Print, in exact form, the lines below from the one containing "Expand the Libraries (2) dropdown" through the one containing "Task: Click the notifications bell icon", and omit all others.
=== Supplied data ===
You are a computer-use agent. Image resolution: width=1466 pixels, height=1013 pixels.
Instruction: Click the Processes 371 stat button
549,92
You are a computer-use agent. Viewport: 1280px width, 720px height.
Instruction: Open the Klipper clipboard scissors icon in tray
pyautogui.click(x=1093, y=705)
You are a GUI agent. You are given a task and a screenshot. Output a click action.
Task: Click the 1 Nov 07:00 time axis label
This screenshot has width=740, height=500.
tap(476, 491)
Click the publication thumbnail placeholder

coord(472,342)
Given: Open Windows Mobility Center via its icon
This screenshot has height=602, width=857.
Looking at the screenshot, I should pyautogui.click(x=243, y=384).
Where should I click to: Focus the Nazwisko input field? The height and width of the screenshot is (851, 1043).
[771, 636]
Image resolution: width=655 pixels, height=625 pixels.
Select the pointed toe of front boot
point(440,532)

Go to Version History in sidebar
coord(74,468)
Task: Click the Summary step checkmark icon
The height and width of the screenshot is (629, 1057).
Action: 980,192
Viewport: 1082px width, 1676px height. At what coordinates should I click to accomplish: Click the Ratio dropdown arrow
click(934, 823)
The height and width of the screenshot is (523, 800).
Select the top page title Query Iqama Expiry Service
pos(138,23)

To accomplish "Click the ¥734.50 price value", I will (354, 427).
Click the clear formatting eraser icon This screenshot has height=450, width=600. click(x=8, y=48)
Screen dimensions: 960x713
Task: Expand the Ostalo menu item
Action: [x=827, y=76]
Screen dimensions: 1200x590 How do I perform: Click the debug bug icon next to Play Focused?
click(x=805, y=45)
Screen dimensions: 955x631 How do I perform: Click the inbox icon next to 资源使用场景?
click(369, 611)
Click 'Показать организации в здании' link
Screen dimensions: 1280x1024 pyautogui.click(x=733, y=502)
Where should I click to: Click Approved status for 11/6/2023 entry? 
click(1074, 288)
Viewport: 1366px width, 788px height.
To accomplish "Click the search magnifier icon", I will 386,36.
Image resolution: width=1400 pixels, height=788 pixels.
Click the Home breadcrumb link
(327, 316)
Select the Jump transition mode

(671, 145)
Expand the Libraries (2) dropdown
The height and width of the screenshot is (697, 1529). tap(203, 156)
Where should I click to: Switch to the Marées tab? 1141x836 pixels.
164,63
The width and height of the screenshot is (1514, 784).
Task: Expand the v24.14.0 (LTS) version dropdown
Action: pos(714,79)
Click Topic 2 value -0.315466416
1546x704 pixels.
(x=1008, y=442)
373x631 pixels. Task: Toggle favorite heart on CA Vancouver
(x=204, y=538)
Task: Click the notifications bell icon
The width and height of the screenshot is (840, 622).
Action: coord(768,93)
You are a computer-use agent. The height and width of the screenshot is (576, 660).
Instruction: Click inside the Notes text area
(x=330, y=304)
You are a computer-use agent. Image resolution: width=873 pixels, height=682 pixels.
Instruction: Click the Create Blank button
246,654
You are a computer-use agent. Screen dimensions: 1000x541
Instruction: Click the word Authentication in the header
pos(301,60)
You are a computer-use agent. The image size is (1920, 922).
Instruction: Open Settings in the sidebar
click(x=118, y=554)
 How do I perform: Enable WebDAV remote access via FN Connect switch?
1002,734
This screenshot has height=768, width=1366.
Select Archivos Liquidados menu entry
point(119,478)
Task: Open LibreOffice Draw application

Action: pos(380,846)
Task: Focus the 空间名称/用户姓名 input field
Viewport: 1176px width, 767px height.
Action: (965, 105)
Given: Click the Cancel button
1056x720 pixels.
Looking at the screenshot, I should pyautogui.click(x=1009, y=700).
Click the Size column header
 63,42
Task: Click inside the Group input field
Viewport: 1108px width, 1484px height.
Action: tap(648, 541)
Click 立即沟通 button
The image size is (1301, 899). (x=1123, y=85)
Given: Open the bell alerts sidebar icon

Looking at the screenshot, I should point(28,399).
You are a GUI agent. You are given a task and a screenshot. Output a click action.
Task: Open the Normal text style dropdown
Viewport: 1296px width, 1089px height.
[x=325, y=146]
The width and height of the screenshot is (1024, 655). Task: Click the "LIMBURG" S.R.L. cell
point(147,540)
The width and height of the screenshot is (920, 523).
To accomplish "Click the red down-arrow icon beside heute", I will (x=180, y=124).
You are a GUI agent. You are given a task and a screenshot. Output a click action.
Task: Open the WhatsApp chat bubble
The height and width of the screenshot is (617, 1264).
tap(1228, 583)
===
### Output of the task
Expand the Libraries (2) dropdown
The height and width of the screenshot is (697, 1529). tap(203, 156)
Where should I click to: Switch to the Marées tab? 1141x836 pixels.
164,63
The width and height of the screenshot is (1514, 784).
Task: Expand the v24.14.0 (LTS) version dropdown
Action: pos(714,79)
Click Topic 2 value -0.315466416
1546x704 pixels.
(x=1008, y=442)
373x631 pixels. Task: Toggle favorite heart on CA Vancouver
(x=204, y=538)
Task: Click the notifications bell icon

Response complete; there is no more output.